We focus here on the approach that the project is taking for going after the expressed challenges. For more detail on the actual work, e.g., design choices, implementation, etc, please refer to the public deliverables or the information in the dissemination and software section of this website.
PURSUIT, similar to its predecessor PSIRP, is an architecture design project that attempts to build solutions for a new form of internetworking. The project intends to undergo all the stages from early evaluation of existing work to design of a solution that is intended to be very different from what we know today in our networks. Within the PSIRP project, we established and successfully tested a design methodology that has proven to be effective in a project of the size of PSIRP (and PURSUIT) as well as accommodate the desire of individual researchers to perform world-class research. Here, we outline this approach that has been adopted for PURSUIT, too.
Combining Bottom-Up and Top-Down
The major challenge in PURSUIT is to create the right combination of bottom-up ideas and top-down rationalization (which can be seen as forming a somewhat rigorous design process). We do recognize that the bottom-up approach is of utmost importance to push the limits within the goals of our project. Different ideas are taken, tested, integrated but also discarded. The team structure of PURSUIT encourages this bottom-up approach and it is expected that in particular design choices are pushed forward in this manner.
However, we also recognize the importance of rationalizing our work in an attempt to clearly formulate our ideas against a rationalizing and well-founded design process. This is seen as helpful to carve out the essence in our propositions, steer towards areas of necessary investigation, and also document the rationale with which certain decisions and choices can be considered to have been made with.

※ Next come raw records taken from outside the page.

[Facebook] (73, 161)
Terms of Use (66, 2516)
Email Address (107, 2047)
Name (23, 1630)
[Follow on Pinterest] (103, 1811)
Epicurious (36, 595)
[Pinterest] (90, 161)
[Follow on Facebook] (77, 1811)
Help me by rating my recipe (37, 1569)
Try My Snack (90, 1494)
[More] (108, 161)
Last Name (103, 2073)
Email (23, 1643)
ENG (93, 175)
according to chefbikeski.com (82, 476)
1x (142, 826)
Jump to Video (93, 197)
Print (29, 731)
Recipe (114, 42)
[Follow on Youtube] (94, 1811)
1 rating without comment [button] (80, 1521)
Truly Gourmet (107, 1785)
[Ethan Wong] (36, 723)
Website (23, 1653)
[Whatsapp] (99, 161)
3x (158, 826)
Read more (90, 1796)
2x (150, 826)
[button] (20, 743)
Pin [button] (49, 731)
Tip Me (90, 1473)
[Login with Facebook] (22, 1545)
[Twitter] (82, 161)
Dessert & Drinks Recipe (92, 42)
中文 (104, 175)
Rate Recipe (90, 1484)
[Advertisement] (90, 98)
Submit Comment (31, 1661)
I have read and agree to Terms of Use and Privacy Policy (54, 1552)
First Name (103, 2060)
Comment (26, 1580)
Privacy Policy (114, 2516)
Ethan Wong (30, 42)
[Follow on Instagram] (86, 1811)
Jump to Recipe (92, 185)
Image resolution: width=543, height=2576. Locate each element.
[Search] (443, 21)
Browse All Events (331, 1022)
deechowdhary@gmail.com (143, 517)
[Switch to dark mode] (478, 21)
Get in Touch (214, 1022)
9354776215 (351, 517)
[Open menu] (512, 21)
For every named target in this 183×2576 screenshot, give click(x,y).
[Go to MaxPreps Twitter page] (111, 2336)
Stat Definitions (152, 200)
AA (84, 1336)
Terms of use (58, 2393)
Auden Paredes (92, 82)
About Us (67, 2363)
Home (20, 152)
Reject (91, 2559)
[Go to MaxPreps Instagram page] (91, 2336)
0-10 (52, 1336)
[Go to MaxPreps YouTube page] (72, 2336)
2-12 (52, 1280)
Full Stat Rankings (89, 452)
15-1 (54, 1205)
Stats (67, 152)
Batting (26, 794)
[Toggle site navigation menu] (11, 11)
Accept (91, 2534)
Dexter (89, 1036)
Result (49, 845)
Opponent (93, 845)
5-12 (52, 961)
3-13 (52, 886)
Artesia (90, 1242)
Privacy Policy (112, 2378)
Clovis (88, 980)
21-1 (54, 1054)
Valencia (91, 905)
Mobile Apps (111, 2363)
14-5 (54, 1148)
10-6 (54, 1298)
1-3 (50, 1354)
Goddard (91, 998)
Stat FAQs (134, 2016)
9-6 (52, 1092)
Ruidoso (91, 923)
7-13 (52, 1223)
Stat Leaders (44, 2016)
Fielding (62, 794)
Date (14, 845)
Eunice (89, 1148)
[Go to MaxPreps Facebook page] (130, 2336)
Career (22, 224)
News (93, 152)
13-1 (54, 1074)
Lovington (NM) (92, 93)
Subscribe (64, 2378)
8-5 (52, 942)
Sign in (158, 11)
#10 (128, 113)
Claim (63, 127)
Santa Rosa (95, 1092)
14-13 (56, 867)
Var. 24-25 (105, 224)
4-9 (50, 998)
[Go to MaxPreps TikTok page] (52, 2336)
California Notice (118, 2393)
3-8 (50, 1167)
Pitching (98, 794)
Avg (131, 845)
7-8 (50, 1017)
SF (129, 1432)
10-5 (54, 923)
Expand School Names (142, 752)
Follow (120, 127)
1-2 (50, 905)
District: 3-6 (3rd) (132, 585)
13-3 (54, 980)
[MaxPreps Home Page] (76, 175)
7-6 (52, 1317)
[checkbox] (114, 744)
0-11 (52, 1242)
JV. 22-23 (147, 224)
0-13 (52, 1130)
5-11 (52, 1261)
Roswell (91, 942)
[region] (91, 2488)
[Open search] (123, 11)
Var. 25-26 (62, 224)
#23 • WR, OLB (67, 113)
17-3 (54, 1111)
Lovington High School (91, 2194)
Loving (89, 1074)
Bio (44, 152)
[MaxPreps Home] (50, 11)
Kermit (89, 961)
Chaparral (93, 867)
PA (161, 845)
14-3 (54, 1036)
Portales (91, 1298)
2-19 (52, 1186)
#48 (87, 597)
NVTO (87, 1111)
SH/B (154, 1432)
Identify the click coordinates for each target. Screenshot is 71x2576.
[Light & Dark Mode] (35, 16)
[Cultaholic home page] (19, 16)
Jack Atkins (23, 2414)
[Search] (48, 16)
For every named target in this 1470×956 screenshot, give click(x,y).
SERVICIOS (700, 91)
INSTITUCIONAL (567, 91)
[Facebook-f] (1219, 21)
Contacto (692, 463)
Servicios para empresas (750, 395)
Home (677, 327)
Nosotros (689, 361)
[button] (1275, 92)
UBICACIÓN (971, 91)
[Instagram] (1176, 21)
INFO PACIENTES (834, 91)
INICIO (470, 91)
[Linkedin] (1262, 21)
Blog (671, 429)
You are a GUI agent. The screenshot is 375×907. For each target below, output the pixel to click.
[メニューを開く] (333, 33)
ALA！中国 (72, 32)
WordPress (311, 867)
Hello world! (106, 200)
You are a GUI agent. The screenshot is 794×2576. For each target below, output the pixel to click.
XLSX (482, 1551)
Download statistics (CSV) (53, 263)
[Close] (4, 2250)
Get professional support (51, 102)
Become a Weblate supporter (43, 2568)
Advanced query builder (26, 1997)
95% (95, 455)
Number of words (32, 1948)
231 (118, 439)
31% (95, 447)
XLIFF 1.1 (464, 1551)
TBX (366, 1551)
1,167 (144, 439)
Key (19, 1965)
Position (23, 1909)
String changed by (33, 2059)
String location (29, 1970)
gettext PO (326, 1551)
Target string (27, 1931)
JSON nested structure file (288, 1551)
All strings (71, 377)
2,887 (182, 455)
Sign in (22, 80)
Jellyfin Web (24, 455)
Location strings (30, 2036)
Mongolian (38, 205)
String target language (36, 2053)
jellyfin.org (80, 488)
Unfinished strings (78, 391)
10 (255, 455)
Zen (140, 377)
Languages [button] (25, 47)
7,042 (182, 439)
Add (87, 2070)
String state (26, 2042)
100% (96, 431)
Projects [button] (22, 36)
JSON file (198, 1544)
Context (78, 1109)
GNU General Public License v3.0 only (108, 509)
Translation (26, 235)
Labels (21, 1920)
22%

This view on our approach, as a combination of bottom-up work and top-down rationalization, leads to the following methodology for our architecture design.
Our intention of following a clean slate design approach can be recognized by the formulation of a clear vision (one which is larger than the scope of the project) and the definition of goals for our design. We then follow suit by clearly outlining the principles for our design from which we derive design considerations and patterns to be seen throughout the overall system. This will lead us to a conceptual architecture and its components, to be mapped onto (several) design choices to be implemented and evaluated against the particular requirements of the choices, the requirements being derived from the governing principles of our design.
While this approach seems rather top-down and sequential at first sight, one can recognize the intention to permanently adapt the design process by virtue of allowing any step of the design to be questioned, leading to refinements at any level. In particular issues like scalability - often hard to grasp as top-down design constraints – are seen to be driven by this bottom-up experience when it comes to the particular fields that require attention in this regard. This questioning indicates the integration of the bottom-up approach that will guide our daily work on the particular choices we make.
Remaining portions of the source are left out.